*WORK REQUEST:*
Hunt through the entries for the word "light" and copy each line in which it appears.

Pixel coordinate grounding data:
####

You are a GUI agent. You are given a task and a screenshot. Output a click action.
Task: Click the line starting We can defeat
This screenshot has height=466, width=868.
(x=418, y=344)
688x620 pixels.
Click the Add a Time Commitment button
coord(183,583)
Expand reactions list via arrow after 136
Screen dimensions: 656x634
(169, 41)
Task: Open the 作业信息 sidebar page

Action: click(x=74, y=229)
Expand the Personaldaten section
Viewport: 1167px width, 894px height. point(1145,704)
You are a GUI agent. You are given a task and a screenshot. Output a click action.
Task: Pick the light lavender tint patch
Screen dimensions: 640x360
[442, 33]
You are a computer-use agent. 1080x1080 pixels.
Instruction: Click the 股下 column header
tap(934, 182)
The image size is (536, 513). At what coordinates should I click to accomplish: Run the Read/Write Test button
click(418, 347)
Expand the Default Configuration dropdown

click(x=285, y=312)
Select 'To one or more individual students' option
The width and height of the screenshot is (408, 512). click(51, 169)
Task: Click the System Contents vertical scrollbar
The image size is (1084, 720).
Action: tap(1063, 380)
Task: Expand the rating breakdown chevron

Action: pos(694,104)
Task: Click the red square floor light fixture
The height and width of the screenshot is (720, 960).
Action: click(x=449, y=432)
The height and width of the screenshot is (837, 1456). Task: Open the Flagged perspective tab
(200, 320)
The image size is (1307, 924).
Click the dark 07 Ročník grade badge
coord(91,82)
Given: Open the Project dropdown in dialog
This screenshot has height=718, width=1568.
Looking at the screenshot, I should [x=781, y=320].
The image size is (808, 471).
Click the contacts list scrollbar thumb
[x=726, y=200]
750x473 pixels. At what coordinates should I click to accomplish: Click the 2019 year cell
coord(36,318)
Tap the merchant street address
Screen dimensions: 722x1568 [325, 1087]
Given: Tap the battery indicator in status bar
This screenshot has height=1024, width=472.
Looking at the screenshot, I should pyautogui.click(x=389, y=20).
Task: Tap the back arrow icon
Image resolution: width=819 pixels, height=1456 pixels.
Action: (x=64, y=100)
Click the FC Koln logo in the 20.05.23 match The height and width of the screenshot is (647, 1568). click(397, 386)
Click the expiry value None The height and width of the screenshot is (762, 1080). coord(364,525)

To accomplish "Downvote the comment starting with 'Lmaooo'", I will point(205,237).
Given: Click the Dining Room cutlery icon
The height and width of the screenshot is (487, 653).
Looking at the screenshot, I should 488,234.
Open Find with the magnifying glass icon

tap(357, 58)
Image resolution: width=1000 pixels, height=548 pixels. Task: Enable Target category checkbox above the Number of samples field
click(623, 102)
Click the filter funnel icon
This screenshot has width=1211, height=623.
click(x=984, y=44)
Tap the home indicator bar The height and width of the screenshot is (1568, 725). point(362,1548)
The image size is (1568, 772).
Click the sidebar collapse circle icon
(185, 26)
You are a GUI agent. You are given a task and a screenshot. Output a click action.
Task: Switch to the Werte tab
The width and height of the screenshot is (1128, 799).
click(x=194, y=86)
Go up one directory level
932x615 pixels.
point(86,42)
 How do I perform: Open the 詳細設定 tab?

####

*ANSWER BELOW:*
Task: Pick the light lavender tint patch
Task: Click the red square floor light fixture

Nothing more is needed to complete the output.